- **GOAL**: Turn the text of the entries below into a JSON list of strings, with one string for each line and no blank lines. Leave the pictures out.

>> begin EXERCISE INPUT

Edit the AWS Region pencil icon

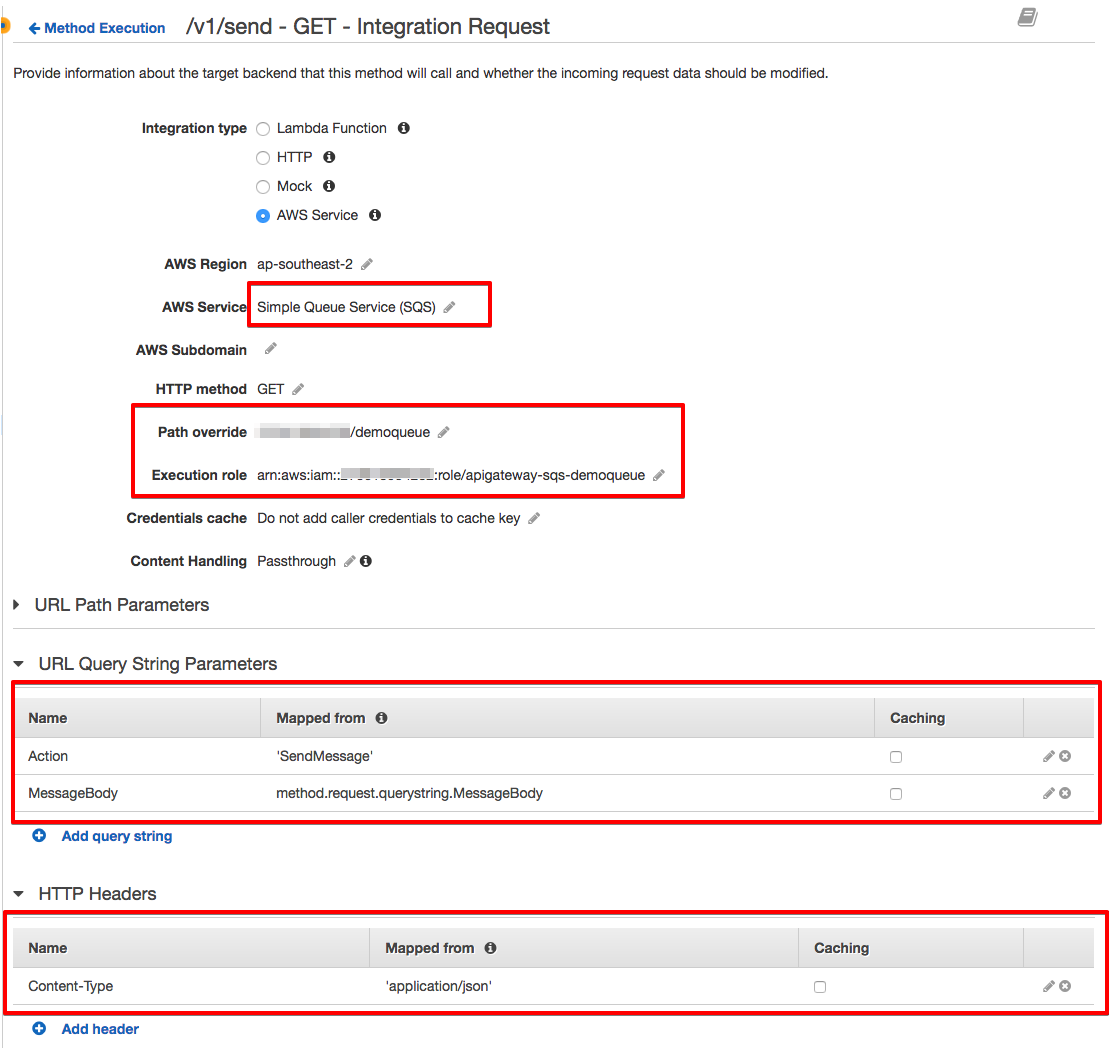367,264
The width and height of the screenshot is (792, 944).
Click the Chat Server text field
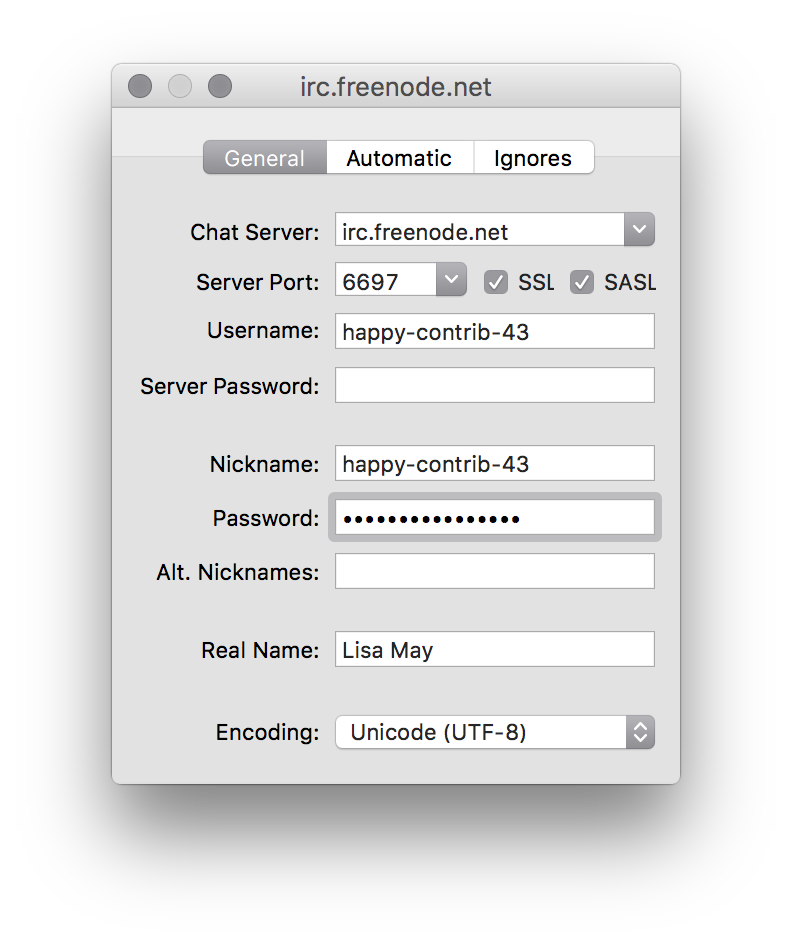480,231
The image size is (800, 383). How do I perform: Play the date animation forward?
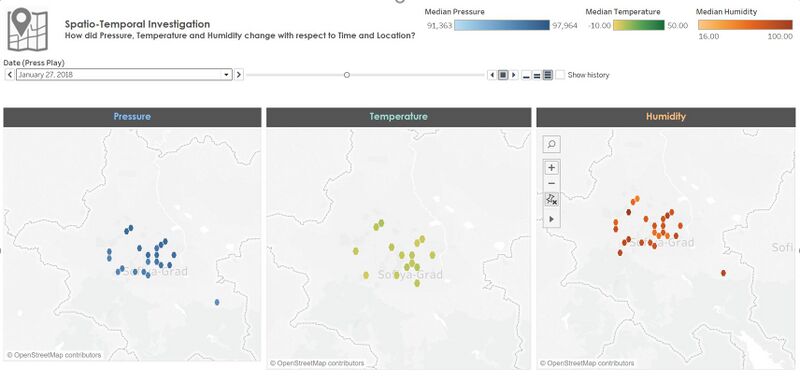(514, 75)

>> end EXERCISE INPUT

- **RESPONSE TO THIS EXERCISE**:
[
  "Edit the AWS Region pencil icon",
  "367,264",
  "The width and height of the screenshot is (792, 944).",
  "Click the Chat Server text field",
  "480,231",
  "The image size is (800, 383). How do I perform: Play the date animation forward?",
  "(514, 75)"
]